Secara hitungan angka, langkah tersebut mampu membuat Perancis ketar-ketir. Pasalnya, nilai ekspor minuman beralkohol dan olahan susu ke Indonesia masih lebih tinggi ketimbang nilai impor minyak sawit Perancis. Nilai ekspor minyak sawit ke Perancis terhitung US$14,36 juta di tahun 2017. Sedangkan impor produk susu dan olahan susu serta minuman beralkohol masing-masing adalah US$111,34 juta dan US$3,32 pada tahun lalu. Artinya, Perancis harus siap-siap kehilangan ekspor sebesar US$114,66 juta setiap tahunnya.
Melihat selisih angka perdagangan ini, tentu saja Indonesia untung US$100,3 juta. Lalu, yang menjadi pekerjaan rumah dari Menteri Perdagangan selanjutnya adalah memastikan permintaan dalam negeri tercukupi. Alternatif lain adalah Indonesia bisa mencari pasar produk susu dan olahan susu lainnya dari negara selain Perancis seperti New Zealand dan Australia. Di sisi lain, sebagian besar produk susu dan olahan susu diimpor dari Eropa seperti Belgia, Belanda dan Jerman. Makanya, pemerintah harus berhati-hati. Jika suplai tidak mencukupi, harga produk di dalam negeri bakal menjulang tinggi. Hingga akhirnya, kenaikan inflasi tak mungkin dapat dihindari.
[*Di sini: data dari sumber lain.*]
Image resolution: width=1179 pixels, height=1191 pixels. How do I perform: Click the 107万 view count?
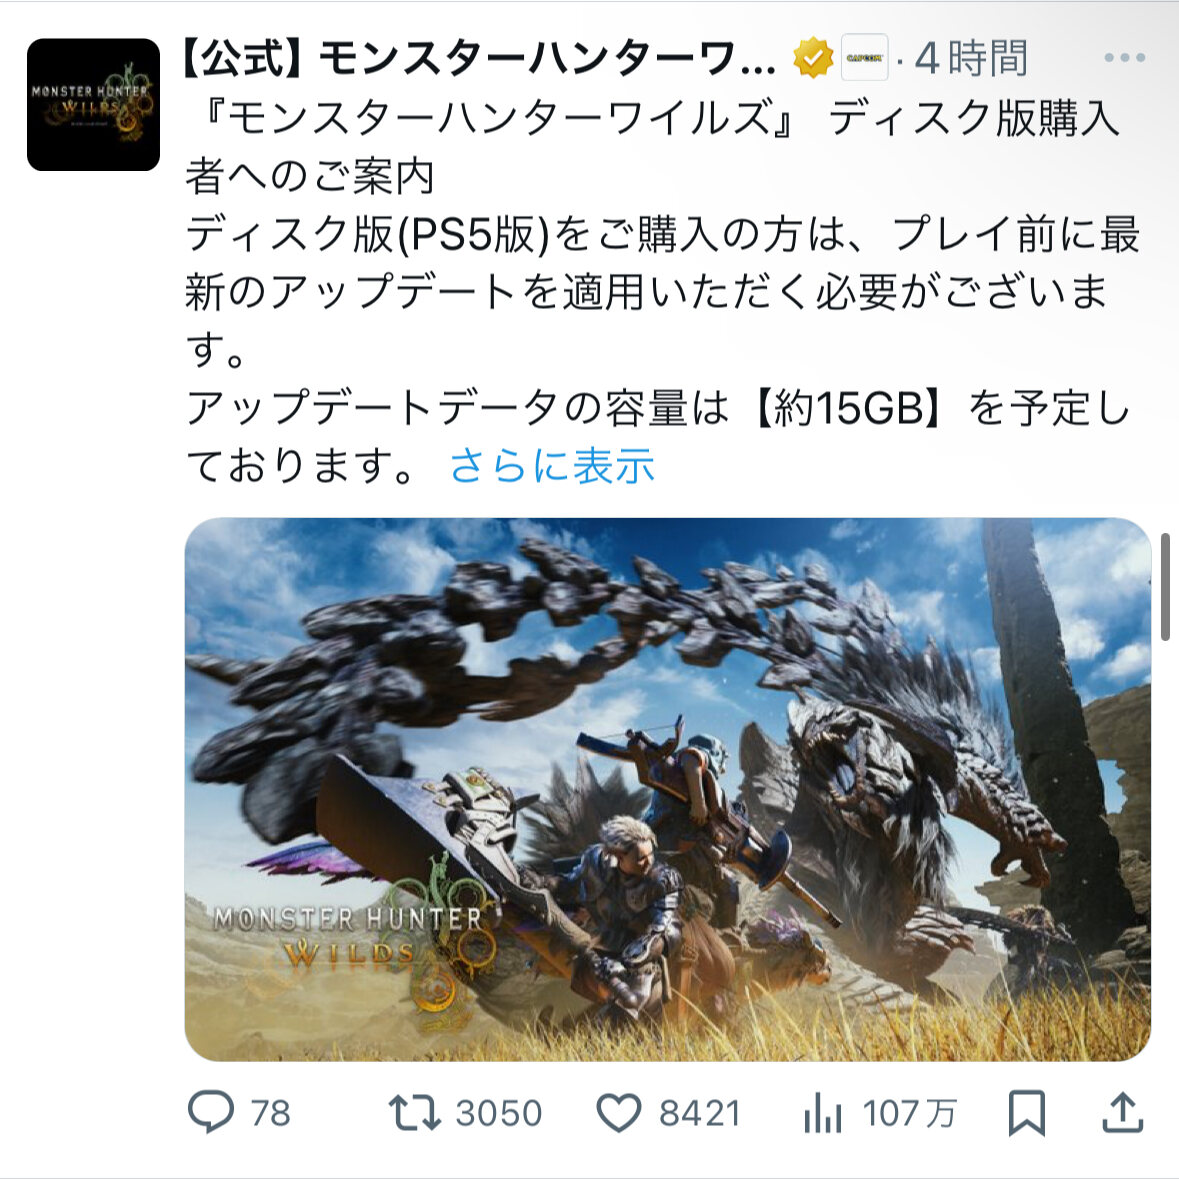click(909, 1114)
Selain risiko perang dagang, Perundingan Indonesia-European Union Comprehensive Economic Partnership Agreement (Indonesia-EU CEPA) yang telah memasuki babak ke-empat juga ikut terganggu. Bisa jadi target perundingan Indonesia-EU CEPA yang ditargetkan kelar tahun ini bakal molor. Kedua belah pihak bersikeras untuk memperjuangkan kepentingannya masing-masing.
Permasalahan yang semula bermula dari minyak sawit bisa menjalar ke produk lainnya. Ketika Indonesia melarang produk strategis Uni Eropa masuk ke pasar dalam negeri, bukan tak mungkin negara Uni Eropa lainnya juga bakal menerapkan hambatan impor untuk komoditas lainnya selain minyak sawit seperti alas kaki, karet, tekstil dan bahan kimia.
Bagaimanapun, Uni Eropa masuk dalam sepuluh besar negara tujuan ekspor terbesar. Tahun lalu, ekspor Indonesia ke Uni Eropa tercatat US$16,2 miliar atau terkerek 14,85% dari tahun 2016 sebesar US$14,47 miliar. Ekspor Indonesia ke Uni Eropa mulai pulih sejak tahun 2014. Alhasil, Indonesia mencatatkan surplus perdagangan sebesar US$5 miliar dengan Uni Eropa pada tahun lalu.
Pemerintah Indonesia harus benar-benar menghitung untung rugi jika ingin mengibarkan bendera perang dengan negara-negara Uni Eropa. Jika Indonesia ingin membalas pelarangan minyak sawit, harus berhati-hati memilih komoditas yang dihambat impornya serta konsekuensi yang diterima. Sebab, jika persoalan minyak sawit melebar, bukan berarti produk lainnya kehilangan akses pasar di negara-negara Uni Eropa. Terlebih, Indonesia harus bersaing dengan negara-negara lain seperti Vietnam dalam memperebutkan pasar Uni Eropa untuk produk tekstil. Padahal, industri tekstil di Indonesia berkontribusi penting terhadap pertumbuhan ekonomi terutama dalam menciptakan lapangan pekerjaan.